Analyse-Sous la surveillance de l’armée, l’ancien parti au pouvoir au Soudan fait son grand retour | Nouvelles du monde


Par Khalid Abdelaziz et Nafisa Eltahir

KHARTOUM (Reuters) – Depuis que l’armée soudanaise a organisé un coup d’État il y a six mois, de nombreux anciens alliés de l’autocrate renversé Omar el-Béchir ont été autorisés à rejoindre la fonction publique tandis que d’autres ont été libérés de prison dans le cadre d’une apparente poussée pour former un gouvernement et rassurer les donateurs .

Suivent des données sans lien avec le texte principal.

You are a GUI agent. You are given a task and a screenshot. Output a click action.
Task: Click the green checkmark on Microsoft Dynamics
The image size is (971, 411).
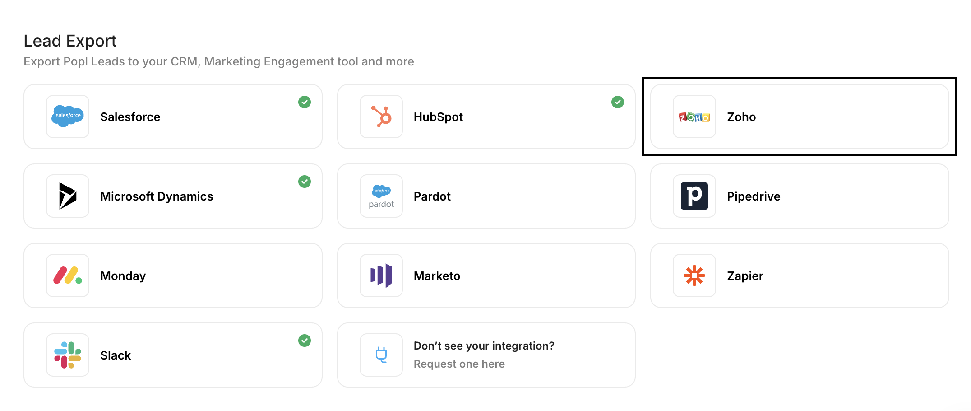coord(305,182)
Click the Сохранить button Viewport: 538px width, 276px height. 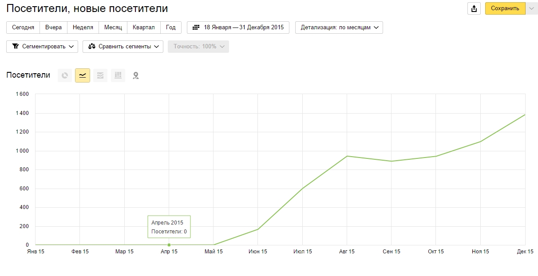(x=505, y=8)
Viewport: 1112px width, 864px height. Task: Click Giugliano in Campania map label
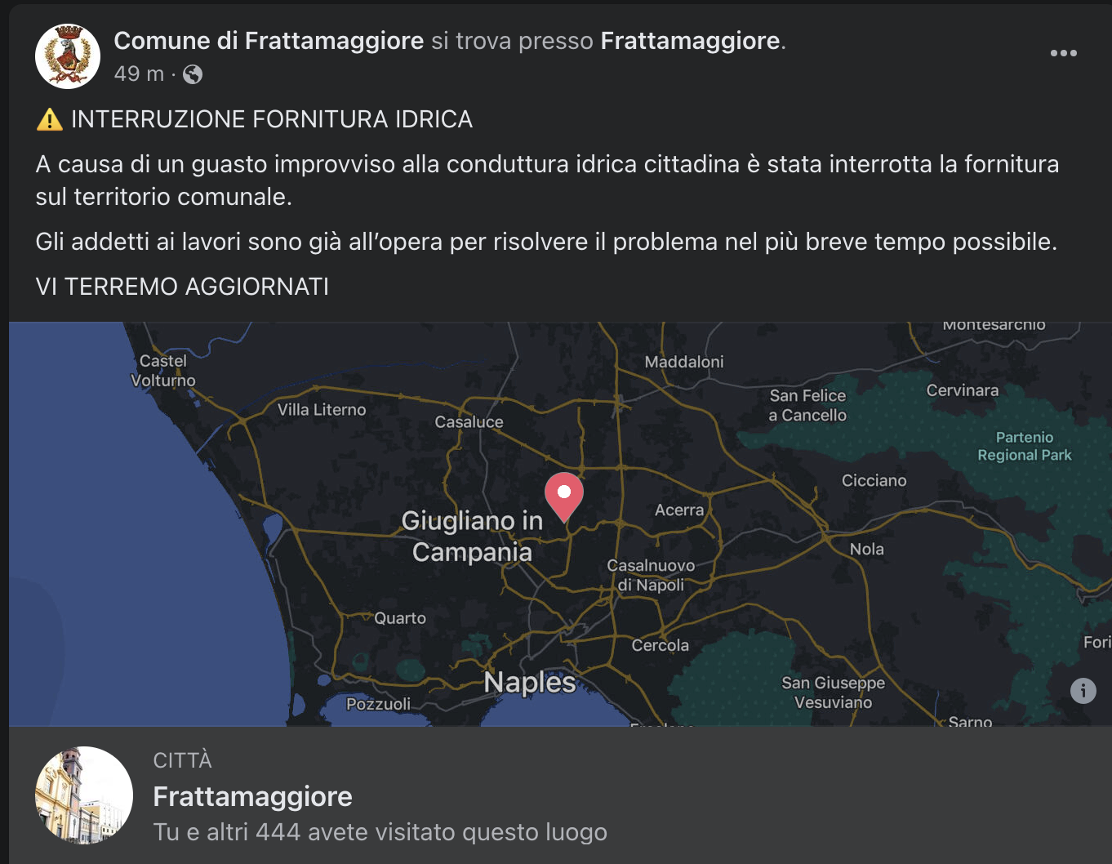(x=472, y=536)
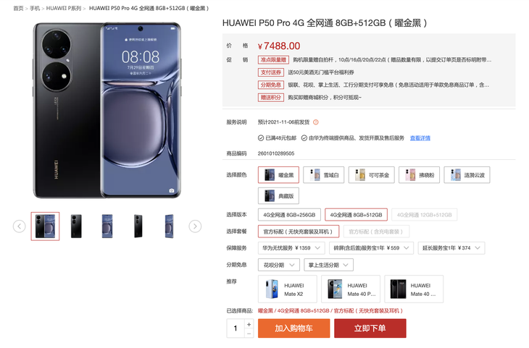Viewport: 529px width, 348px height.
Task: Decrease quantity with the minus button
Action: pyautogui.click(x=249, y=334)
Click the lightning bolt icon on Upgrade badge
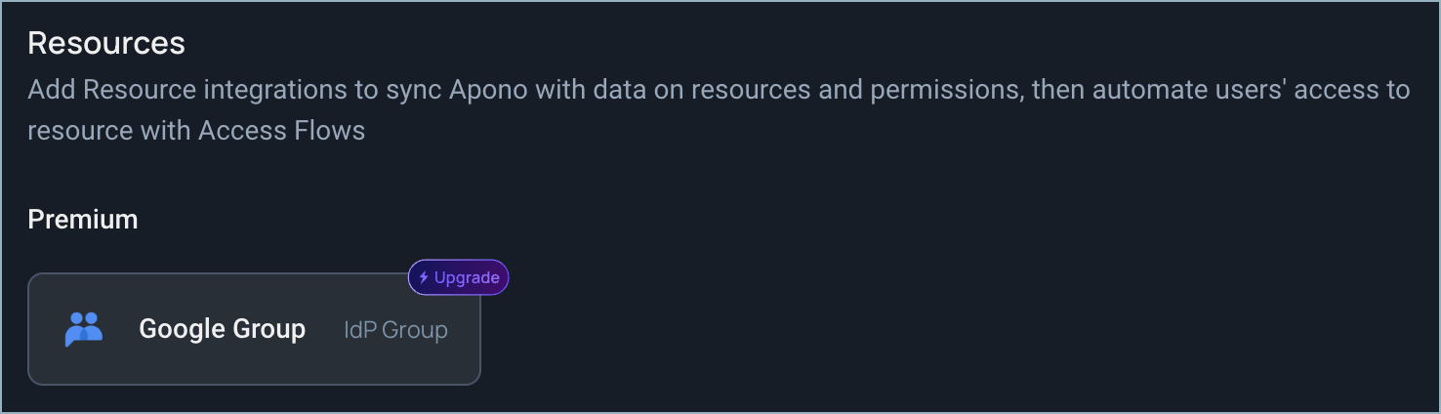 [x=424, y=277]
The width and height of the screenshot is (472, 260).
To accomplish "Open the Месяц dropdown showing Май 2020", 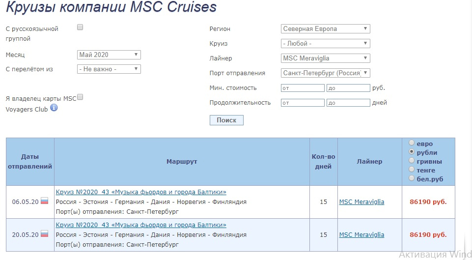I will click(x=109, y=55).
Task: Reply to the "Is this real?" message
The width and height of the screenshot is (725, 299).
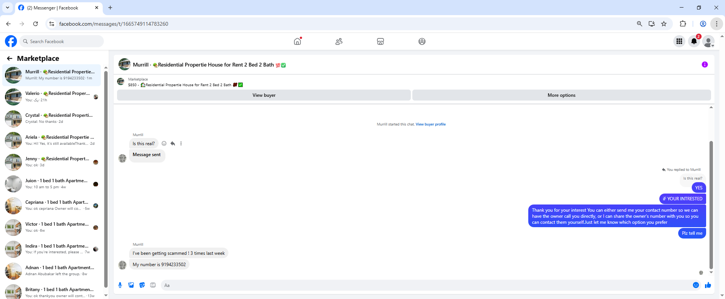Action: tap(173, 144)
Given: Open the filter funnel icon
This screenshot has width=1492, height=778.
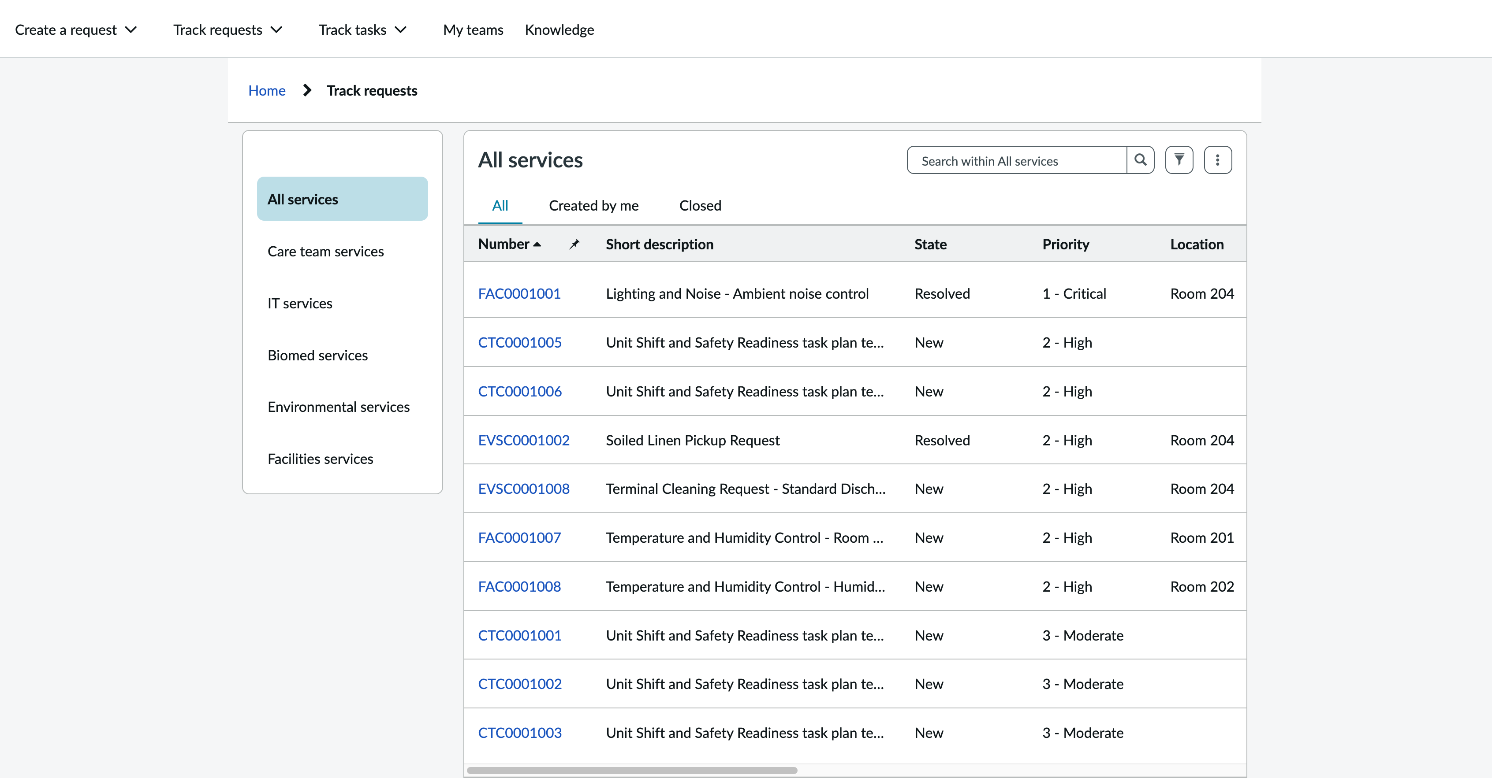Looking at the screenshot, I should coord(1179,160).
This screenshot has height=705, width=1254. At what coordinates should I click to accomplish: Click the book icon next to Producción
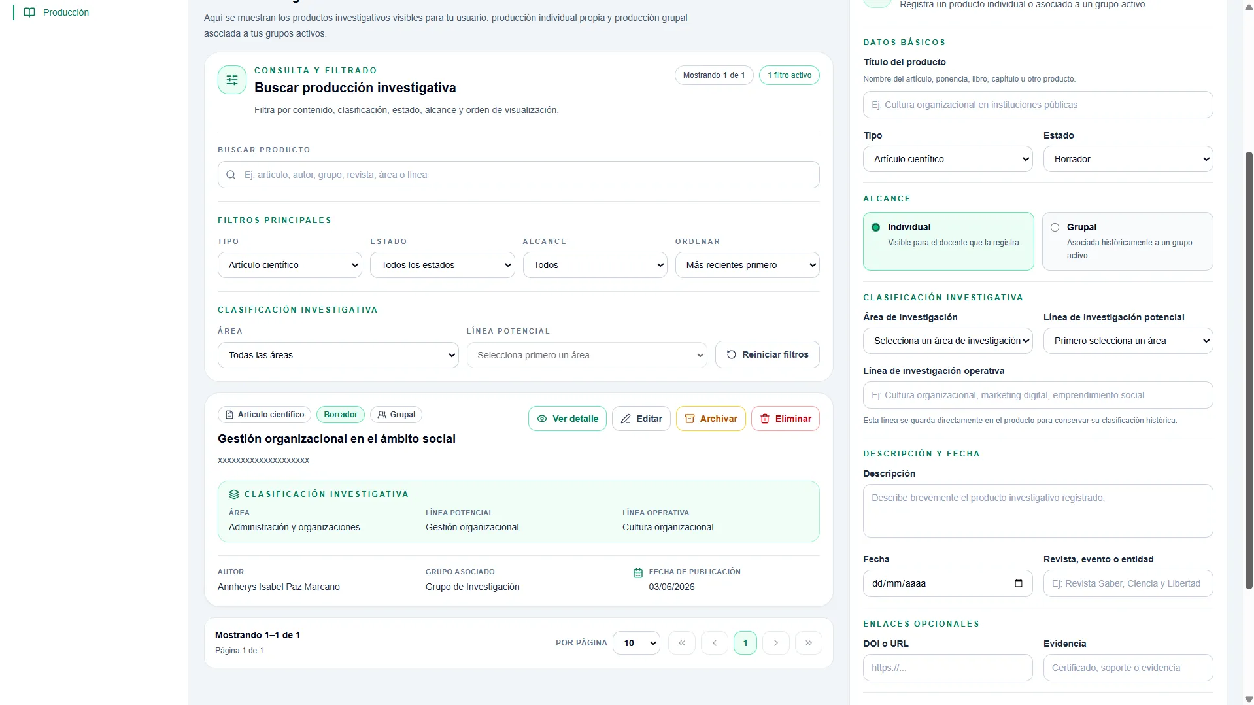tap(29, 12)
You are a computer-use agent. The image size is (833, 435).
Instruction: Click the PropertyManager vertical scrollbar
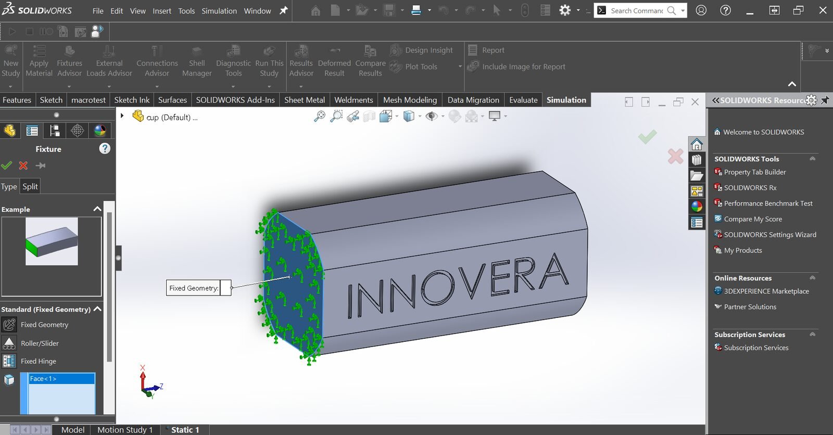(x=109, y=286)
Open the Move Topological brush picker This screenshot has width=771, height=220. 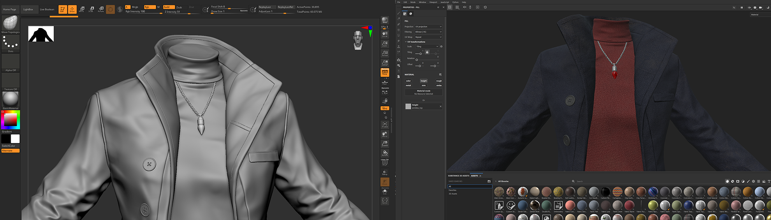(11, 23)
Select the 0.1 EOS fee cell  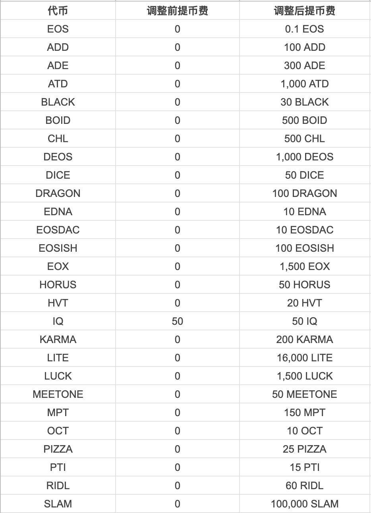pos(305,29)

La réhabilitation du Parti du Congrès national islamiste (NCP), qui dirigeait le Soudan sous Bashir avant qu’il ne soit évincé par un soulèvement populaire en 2019, intervient au milieu d’une crise économique qui s’aggrave et de manifestations de rue en cours exigeant un retour à un régime civil.

Lors d’une conférence de presse lundi, des membres de plusieurs factions islamistes, dont le NCP, ont inauguré un « large courant islamiste » pour signaler leur retour formel en politique.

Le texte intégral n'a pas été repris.